Pixel coordinate grounding data
================

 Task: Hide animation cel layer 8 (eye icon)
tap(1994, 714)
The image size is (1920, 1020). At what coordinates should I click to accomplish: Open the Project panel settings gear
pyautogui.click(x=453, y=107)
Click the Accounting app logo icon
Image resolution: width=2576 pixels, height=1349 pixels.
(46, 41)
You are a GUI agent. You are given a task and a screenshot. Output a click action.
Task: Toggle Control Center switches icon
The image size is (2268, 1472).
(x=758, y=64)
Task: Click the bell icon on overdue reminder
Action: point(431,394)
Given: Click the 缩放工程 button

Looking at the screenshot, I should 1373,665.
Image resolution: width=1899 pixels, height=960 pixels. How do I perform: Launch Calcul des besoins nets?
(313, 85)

================

For each entry above, write out an exact copy.

 Task: Hide animation cel layer 8 (eye icon)
tap(1994, 714)
The image size is (1920, 1020). At what coordinates should I click to accomplish: Open the Project panel settings gear
pyautogui.click(x=453, y=107)
Click the Accounting app logo icon
Image resolution: width=2576 pixels, height=1349 pixels.
(46, 41)
You are a GUI agent. You are given a task and a screenshot. Output a click action.
Task: Toggle Control Center switches icon
The image size is (2268, 1472).
(x=758, y=64)
Task: Click the bell icon on overdue reminder
Action: point(431,394)
Given: Click the 缩放工程 button

Looking at the screenshot, I should 1373,665.
Image resolution: width=1899 pixels, height=960 pixels. How do I perform: Launch Calcul des besoins nets?
(313, 85)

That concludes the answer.